From April 1 to October 31 you can see what a Celtic Settlement looked like in Budenbach (Friedhofsweg). Not only are there replicas of Celtic houses, but all sorts of Celtic events (including the Altburgfest) held throughout the year.

In Pommern (Mosel), there’s an archaeological park that highlights a fortified settlement and a Roman Temple. The park is only open April 1st to October 31, and guided tours are available. In your GPS, target Am Goldberg.

What’s next? Mainz, a city on a trade route from as far back as the Stone Age. Hey, Etruscan goods had to get here somehow, right? Anyway, not only does Mainz have a superb collection of prehistoric artifacts in its Landesmuseum at Große Bleiche 49 (that would include the Celts), but also a gorgeous cathedral, and great weather.

Can you ask for anything more? Yeah, actually. ;-)

Steinbach am Donnersberg would be one, a site of a reconstructed Celtic Village (called Keltendorf am Donnersberg). The wall itself isn’t new, it dates to around 130 B.C. — and you can even get a real hands-on experience in Celtic crafts.
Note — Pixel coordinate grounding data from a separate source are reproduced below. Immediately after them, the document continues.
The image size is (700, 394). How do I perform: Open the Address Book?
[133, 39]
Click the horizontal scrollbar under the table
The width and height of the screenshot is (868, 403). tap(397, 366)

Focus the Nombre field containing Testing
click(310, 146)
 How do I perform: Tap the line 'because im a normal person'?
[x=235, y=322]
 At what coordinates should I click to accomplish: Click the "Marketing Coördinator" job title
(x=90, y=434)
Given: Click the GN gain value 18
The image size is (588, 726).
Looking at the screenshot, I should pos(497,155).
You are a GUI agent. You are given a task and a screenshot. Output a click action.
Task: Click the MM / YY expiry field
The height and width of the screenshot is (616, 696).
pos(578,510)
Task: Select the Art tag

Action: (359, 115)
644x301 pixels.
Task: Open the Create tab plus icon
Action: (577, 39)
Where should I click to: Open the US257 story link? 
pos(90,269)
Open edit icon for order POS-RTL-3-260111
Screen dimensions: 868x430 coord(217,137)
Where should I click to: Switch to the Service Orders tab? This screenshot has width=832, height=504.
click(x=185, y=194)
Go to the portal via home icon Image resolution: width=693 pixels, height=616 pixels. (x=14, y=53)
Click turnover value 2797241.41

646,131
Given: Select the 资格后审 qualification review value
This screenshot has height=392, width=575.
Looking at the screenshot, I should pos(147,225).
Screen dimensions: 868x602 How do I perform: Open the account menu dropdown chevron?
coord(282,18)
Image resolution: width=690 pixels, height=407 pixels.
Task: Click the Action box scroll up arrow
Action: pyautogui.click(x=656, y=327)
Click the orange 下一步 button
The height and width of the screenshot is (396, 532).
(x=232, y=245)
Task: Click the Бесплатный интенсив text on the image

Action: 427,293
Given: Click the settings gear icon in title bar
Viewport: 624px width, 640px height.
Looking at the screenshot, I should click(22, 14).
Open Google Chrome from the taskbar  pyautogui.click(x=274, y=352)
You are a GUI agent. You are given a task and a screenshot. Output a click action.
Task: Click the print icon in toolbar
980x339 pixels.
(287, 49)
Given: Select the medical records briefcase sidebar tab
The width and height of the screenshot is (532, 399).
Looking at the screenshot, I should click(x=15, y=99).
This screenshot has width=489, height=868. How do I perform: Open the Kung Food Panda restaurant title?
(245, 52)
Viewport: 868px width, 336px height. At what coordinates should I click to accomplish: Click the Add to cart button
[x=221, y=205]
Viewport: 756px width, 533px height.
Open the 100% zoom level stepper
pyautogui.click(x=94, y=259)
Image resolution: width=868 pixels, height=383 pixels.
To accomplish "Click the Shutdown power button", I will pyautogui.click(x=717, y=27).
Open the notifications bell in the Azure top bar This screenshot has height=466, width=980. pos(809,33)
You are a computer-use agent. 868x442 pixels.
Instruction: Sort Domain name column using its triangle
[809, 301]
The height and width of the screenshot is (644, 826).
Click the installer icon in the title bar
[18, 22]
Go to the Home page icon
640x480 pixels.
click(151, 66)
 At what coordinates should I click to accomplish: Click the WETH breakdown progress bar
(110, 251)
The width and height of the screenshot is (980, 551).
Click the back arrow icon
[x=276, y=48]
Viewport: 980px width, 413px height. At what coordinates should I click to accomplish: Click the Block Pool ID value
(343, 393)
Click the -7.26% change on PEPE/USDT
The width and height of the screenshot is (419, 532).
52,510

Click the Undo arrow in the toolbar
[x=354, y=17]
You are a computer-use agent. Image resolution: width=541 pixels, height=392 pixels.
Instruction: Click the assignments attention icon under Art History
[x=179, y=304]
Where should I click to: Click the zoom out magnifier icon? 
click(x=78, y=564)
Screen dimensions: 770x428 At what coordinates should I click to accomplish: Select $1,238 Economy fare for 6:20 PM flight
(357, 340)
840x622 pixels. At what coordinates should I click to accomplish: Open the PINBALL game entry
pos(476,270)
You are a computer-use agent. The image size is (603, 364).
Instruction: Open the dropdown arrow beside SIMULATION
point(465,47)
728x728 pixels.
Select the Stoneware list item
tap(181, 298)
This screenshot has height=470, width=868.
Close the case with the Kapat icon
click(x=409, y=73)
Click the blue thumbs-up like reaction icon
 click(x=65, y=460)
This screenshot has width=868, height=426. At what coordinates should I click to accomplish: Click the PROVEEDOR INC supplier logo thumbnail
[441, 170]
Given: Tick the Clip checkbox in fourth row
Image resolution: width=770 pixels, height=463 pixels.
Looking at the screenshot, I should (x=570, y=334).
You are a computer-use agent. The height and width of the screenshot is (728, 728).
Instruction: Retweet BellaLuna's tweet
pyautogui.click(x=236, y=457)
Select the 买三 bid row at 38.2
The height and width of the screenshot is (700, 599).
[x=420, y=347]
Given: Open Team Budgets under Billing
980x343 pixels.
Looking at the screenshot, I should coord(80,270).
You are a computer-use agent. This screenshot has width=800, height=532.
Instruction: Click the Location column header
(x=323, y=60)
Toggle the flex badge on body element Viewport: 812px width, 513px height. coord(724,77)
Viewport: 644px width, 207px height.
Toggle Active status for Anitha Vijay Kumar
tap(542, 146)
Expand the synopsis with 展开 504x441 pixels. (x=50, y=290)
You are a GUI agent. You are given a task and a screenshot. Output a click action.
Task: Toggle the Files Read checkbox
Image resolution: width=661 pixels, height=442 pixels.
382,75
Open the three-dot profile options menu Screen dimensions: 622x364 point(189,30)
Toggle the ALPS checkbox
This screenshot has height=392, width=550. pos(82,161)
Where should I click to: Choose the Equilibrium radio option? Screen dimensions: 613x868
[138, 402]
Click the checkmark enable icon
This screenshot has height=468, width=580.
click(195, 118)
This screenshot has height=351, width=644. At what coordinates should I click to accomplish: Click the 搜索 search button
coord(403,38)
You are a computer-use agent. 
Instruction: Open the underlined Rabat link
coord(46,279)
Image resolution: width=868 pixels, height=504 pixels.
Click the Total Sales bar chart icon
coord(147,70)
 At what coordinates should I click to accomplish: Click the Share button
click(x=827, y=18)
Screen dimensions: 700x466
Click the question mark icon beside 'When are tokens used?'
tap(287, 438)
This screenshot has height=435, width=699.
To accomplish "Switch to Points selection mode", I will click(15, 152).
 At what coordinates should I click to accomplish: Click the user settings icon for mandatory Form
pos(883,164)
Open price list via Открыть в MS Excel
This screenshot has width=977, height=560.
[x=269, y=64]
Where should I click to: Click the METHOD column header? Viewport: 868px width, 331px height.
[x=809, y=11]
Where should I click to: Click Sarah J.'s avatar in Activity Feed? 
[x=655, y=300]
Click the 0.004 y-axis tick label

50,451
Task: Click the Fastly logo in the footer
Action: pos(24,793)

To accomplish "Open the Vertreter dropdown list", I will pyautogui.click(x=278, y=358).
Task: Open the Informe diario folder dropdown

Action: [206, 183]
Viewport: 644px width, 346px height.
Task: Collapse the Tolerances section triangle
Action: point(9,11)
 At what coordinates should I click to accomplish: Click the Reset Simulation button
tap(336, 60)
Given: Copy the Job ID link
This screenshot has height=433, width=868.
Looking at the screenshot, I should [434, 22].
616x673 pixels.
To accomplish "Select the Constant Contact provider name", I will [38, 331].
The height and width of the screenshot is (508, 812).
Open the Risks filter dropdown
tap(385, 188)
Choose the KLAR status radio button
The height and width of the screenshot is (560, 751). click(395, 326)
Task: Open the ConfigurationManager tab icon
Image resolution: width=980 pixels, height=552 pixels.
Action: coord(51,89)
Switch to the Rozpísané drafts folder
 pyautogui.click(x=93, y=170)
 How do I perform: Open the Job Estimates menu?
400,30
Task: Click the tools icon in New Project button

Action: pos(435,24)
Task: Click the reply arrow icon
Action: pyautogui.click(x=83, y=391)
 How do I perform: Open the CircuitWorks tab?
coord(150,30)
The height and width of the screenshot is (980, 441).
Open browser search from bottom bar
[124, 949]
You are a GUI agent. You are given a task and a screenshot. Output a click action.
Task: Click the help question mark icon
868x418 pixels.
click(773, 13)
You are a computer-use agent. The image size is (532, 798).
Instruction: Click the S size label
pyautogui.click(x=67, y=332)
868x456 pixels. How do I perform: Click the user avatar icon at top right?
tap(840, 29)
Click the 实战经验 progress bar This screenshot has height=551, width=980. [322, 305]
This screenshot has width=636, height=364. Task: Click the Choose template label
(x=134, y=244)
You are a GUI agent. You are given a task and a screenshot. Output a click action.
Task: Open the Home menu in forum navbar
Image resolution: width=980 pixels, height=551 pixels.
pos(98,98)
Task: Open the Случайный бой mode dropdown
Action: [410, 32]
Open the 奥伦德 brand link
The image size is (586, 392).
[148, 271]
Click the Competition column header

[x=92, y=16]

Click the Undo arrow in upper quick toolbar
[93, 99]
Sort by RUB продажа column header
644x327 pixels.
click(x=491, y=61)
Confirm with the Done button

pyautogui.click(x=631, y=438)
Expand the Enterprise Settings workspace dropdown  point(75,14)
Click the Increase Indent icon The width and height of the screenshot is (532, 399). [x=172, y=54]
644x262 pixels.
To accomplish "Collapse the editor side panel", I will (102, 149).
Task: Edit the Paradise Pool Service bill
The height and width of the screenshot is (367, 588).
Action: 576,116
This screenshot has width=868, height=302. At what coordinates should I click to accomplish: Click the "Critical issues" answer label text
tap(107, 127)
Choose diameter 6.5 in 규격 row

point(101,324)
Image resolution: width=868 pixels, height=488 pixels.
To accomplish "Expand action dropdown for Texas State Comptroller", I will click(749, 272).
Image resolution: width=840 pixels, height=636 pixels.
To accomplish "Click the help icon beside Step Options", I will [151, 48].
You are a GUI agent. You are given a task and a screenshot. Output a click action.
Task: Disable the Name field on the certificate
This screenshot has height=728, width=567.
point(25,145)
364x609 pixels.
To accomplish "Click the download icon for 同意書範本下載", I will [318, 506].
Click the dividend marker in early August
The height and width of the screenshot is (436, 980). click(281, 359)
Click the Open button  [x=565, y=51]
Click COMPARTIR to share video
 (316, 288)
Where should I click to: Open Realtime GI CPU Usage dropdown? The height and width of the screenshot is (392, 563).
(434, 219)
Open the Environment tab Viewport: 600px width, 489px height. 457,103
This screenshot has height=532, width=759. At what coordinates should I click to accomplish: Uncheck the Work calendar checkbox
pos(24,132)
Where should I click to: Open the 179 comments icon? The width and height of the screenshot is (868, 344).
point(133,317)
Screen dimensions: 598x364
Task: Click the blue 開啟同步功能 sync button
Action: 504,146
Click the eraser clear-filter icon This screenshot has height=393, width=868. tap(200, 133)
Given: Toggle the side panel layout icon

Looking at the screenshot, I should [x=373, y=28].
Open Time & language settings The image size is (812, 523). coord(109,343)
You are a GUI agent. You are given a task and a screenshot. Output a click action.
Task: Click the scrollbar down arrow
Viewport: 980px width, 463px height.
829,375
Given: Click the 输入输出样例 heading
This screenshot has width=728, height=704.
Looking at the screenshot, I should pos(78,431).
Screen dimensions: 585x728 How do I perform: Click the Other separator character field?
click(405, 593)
The European Celtic Route ends at the Historisches Museum der Pfalz (Historical Museum of the Palatinate) in Speyer. The museum, open Tuesday to Sunday, has all sorts of exhibits from the Dark Ages, right down to Celtic jewelry. The oldest piece in the history’s collection is a Faustkeil (Hand Axe) that’s whopping 190,000 years old.

No, that’s not a misprint. ;-)

The European Celtic Route has given us the best of Germany’s Celtic history — a nice change since most associate the Celts with places like Ireland, Scotland, and Wales. And you’ll see as you go along, that while the Celts might have been living in prehistoric days, they were quite an advanced society. Don’t you agree? :-)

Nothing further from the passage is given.